▶ **STUDY QUESTIONS**:
A: List every person named in the trial cross-examination excerpt, separate from the listing.
B: Print the passage of the trial cross-examination excerpt starting with "Felcman spun around" and going on through "version of shame.".
C: Carry on the trial cross-examination excerpt, not the listing, from the point where it stops.

▶ **TEXT SEGMENT**:
- Opening Delimiter -

Felcman moved on to the money Bart was able to take with him and use to escape to Cerralvo, Mexico. “Ten thousand dollars from your father’s home. He said that you took it. He was right, correct?”

“Yes, I did.”

“Where was that money at?”

“It was taped behind a drawer.”

“Why couldn’t you just have left? Why did you have to take the man’s money, too, after killing his wife and son? Why couldn’t you have just left?”

“I didn’t have any money of my own.”

“You had eighty thousand dollars, according to the trust fund.”

“I didn’t know I could access that.”

“Everybody said you can access it,” Felcman reminded the defendant.

“I know that’s what they say. I didn’t know I could access it. I would have wanted it, if I could have.”

“Marshall Slot is able to track you down to the Lancaster Hotel. You had to spend four hundred dollars [on a hotel room] before you left. Tell the jury why?”

“I got really drunk and I wanted a last night out.”

“One last time after killing your mother and brother, huh?”

“One last time in America was what I was thinking.”

Felcman spun around and cornered the defendant. “Do you remember your attorney Dan Cogdell saying you ran away in fear?”

Bart nodded his head in his version of shame.

“You weren’t running in fear,” Felcman declared. “You actually had it planned for a while to spend a night at a nice hotel. You had it all planned. Then you skedaddled to Mexico, right?”

- Closing Delimiter -

▶ **EXTRACTED RECORDS**:
- Opening Delimiter -

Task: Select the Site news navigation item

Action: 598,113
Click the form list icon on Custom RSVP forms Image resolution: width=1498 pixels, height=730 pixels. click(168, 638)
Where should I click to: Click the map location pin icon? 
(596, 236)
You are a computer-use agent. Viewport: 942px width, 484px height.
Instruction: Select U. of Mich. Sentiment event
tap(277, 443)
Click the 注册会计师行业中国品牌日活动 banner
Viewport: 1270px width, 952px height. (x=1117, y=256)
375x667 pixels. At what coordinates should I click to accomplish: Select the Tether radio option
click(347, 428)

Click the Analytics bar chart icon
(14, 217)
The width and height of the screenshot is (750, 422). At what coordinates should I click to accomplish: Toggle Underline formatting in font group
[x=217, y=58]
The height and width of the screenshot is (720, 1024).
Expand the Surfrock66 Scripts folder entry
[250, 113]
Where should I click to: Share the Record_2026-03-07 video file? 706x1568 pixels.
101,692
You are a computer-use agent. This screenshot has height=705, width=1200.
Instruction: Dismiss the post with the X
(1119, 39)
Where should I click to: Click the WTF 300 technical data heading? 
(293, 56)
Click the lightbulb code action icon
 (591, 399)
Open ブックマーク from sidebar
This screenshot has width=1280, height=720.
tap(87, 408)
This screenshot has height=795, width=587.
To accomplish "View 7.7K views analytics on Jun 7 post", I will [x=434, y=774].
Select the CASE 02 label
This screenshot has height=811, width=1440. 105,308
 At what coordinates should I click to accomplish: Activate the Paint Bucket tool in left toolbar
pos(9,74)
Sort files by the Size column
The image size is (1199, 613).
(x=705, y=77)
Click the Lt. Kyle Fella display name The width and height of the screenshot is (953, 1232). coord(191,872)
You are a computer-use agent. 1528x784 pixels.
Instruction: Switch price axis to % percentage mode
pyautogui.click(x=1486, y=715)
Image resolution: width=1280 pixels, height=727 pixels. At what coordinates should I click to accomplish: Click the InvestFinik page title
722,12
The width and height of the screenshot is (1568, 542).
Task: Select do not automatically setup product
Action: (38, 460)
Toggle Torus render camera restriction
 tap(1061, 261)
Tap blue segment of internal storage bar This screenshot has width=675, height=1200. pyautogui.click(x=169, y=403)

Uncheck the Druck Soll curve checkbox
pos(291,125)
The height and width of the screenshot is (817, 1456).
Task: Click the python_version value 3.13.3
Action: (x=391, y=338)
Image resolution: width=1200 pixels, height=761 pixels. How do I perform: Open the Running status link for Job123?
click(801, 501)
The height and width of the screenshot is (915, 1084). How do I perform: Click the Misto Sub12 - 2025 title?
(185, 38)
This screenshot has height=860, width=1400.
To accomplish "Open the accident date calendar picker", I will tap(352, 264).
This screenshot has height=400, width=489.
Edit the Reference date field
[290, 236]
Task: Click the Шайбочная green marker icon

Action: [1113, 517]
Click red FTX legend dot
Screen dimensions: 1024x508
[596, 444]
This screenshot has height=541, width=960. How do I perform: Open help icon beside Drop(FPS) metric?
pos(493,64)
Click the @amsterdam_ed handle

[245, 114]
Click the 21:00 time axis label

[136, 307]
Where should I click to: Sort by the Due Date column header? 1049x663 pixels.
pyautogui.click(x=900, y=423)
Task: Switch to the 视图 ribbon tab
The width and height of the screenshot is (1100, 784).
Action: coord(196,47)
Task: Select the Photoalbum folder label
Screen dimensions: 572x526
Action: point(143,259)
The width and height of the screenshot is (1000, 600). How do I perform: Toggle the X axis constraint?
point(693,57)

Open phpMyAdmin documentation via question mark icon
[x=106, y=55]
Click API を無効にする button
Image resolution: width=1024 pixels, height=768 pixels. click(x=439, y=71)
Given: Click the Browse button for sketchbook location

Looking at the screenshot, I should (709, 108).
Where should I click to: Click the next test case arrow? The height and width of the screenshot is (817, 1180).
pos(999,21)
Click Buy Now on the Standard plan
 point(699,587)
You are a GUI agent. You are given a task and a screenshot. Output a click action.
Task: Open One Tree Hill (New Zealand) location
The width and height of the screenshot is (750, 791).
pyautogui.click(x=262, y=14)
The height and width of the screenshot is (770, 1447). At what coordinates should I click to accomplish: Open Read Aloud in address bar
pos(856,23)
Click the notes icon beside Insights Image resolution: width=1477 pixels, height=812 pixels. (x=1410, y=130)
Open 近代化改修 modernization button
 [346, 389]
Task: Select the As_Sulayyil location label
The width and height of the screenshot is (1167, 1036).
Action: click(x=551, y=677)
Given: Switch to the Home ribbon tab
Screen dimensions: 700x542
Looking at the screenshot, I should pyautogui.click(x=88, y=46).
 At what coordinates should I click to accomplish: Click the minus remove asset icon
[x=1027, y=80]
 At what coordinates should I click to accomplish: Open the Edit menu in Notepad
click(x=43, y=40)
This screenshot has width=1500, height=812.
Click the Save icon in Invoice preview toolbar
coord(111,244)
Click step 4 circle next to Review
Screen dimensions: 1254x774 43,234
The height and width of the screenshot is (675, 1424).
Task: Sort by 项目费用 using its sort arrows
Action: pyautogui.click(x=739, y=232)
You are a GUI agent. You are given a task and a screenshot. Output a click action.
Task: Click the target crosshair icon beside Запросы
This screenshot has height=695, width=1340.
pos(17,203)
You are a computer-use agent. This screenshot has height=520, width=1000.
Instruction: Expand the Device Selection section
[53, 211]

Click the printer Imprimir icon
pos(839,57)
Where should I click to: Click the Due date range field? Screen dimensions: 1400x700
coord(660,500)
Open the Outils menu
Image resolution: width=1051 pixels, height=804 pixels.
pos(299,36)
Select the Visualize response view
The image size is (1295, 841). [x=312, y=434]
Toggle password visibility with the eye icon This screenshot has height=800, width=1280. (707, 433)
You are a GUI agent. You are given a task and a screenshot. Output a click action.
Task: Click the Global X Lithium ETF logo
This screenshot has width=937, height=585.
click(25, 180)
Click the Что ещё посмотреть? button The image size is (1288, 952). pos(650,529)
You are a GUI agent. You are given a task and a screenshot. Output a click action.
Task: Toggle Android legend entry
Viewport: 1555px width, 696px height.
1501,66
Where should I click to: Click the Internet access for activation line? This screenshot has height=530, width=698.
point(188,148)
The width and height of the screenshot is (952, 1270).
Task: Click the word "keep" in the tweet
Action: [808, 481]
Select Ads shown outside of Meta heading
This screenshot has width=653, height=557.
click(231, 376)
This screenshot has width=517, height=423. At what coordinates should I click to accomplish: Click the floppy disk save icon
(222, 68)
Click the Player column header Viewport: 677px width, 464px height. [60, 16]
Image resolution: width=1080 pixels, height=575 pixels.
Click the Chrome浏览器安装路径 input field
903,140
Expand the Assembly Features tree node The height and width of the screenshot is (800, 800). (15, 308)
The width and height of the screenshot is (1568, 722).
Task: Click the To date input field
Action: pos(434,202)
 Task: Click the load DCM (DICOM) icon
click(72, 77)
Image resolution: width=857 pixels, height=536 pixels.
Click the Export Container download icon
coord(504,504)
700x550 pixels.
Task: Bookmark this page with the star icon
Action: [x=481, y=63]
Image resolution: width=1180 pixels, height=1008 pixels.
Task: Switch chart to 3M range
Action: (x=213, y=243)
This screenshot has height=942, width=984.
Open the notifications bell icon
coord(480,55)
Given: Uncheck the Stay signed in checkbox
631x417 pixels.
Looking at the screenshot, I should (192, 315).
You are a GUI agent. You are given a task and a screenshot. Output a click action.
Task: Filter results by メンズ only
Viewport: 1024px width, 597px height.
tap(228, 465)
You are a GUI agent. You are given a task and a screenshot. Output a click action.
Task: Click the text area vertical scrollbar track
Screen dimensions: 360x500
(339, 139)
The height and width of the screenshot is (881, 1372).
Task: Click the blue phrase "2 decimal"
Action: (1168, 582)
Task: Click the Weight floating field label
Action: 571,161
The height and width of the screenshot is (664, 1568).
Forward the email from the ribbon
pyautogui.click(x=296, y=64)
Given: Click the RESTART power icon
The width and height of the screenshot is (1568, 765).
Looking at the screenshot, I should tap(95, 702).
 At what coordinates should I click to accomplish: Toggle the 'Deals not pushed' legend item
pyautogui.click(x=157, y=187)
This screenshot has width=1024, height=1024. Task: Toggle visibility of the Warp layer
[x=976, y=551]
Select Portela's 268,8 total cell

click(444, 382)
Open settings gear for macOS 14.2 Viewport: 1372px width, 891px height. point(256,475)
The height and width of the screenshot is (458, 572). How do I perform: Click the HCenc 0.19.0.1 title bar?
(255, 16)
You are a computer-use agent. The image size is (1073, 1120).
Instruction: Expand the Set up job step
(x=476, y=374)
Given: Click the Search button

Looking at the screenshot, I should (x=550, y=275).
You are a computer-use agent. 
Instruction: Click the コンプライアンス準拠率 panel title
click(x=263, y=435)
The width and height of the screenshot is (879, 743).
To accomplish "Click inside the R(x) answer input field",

- Closing Delimiter -

▶ **ANSWERS PER TASK**:
A: Felcman, Bart, Marshall Slot, Dan Cogdell

B:
Felcman spun around and cornered the defendant. “Do you remember your attorney Dan Cogdell saying you ran away in fear?”

Bart nodded his head in his version of shame.

C:
“Something I came up with that night, actually.” Bart again downplayed his planning skills.

Fred Felcman was just about finished with Bart Whitaker. “Is there any way you want to change your plea to guilty from not guilty now?”

“If I could go back and do this over, I would have insisted on that, yes,” Bart admitted.

Felcman, however, was not ready to stop painting Bart in the most negative light possible. “Why did you put ‘K. Soze’ on the letter,” he asked in regard to the letter Bart mailed to Adam Hipp, along with bribe money.

“It was something that me and Adam had joked about in the past, that we both enjoyed that movie
The Usual Suspects
.”

“You’re sending him bribe money to cover up you killing your brother and mother, and you have time to write something you think is a joke?”